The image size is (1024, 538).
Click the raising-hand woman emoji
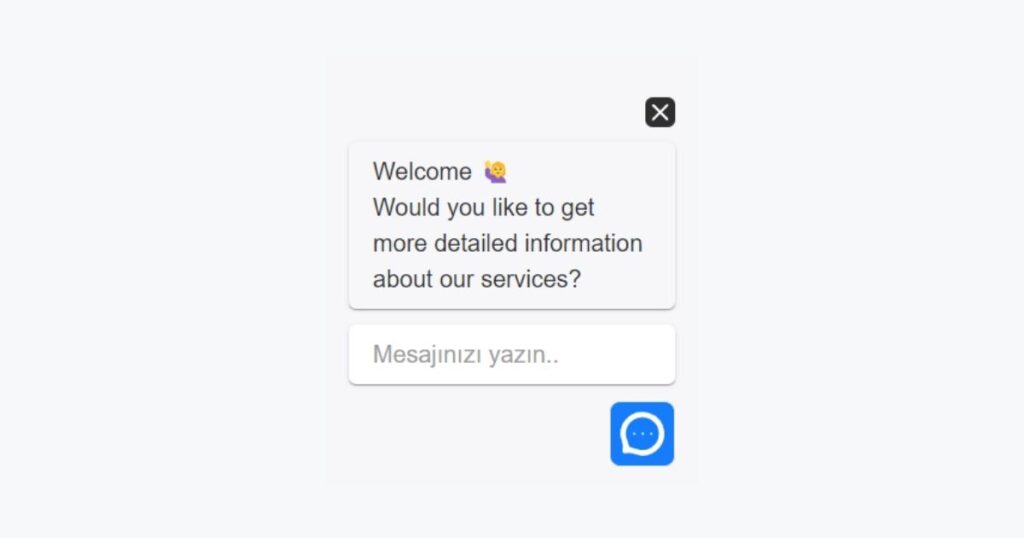coord(496,172)
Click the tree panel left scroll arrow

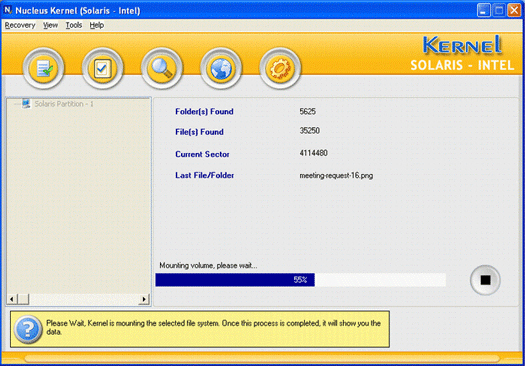coord(12,299)
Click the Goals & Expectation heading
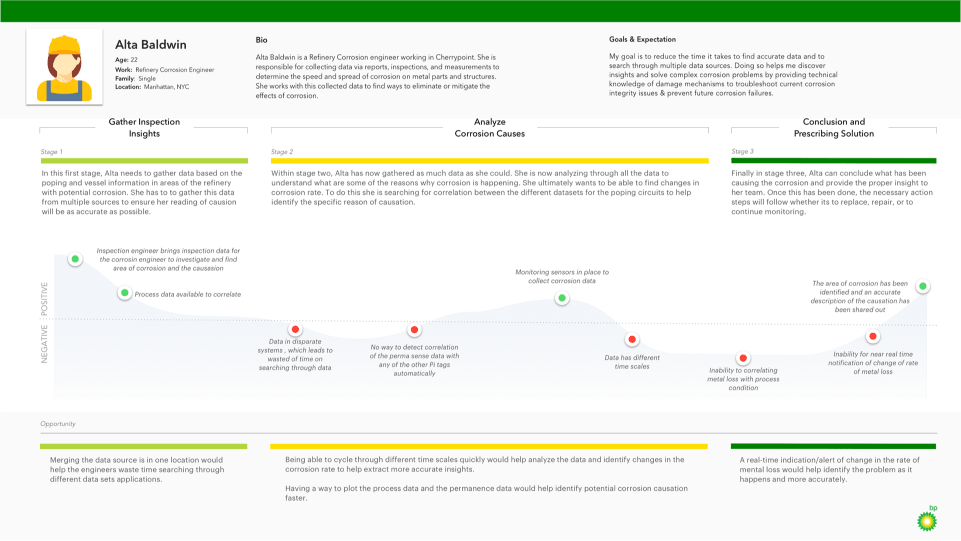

========

Exercise goal
Go through the records above and write out every line exactly, passing over the pictures.

Exercise answer
The image size is (1024, 538).
Click the raising-hand woman emoji
coord(496,172)
Click the tree panel left scroll arrow

coord(12,299)
Click the Goals & Expectation heading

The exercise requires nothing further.